Gina, furiosa, voltou-se para ele e replicou em tom de indignação:


- Em primeiro lugar, nunca ouvi falar de Lunduggan, nem de que houvesse uma abadia. Em segundo lugar, que diferença poderia fazer a chegada de uma abadessa? E agora, - acrescentou - me diga, devo entender que me tirou da cama, me obrigado a descer pelo muro de um castelo, arrastada por meia Escócia em meio de uma tormenta, e parado aqui só porque não desejava esperar um dia a mais para se casar comigo?

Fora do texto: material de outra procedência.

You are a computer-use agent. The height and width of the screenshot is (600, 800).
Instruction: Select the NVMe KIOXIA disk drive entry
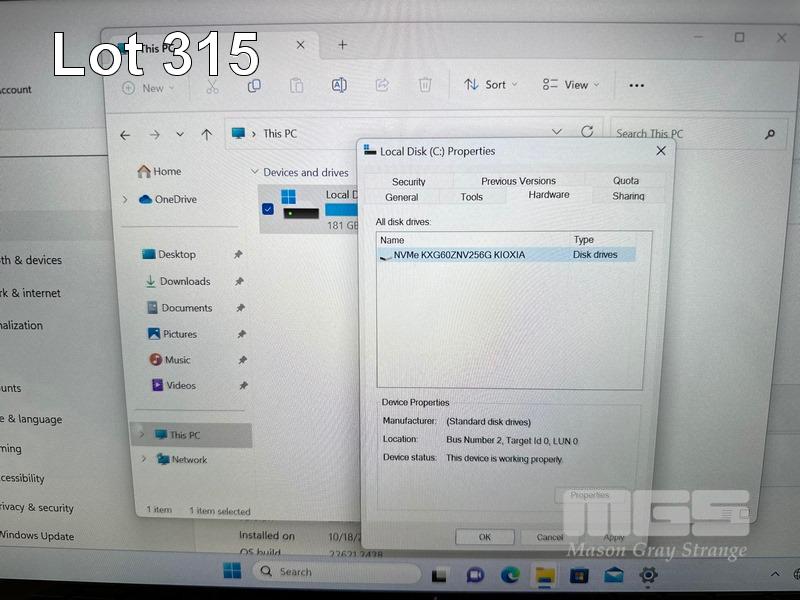pos(458,255)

Harry olhou com insolência o decote molhado e nu de Gina, que não pôde evitar um estremecimento.


- Da valor demais a você mesma. - replicou ele com mordacidade. - Foi necessário que me ameaçassem de morte e tirar todos os meus bens para que eu finalmente me mostrasse de acordo em casar com você.


Harry bateu de novo na porta, com impaciência, e ao término de um instante esta se abria para revelar o rosto alarmado de um frade. Harry se voltou para sua futura esposa e disse:


- Estamos aqui porque dois reis decidiram que nos casássemos com toda a pressa, e isso é precisamente o que vamos fazer. Não merece que se comece uma guerra por você. Também estamos aqui porque a perspectiva de que cortem o meu pescoço ofende a minha sensibilidade. Mas, sobre tudo, estamos aqui porque me atrai irresistivelmente desfazer os planos que seu pai tinha para mim.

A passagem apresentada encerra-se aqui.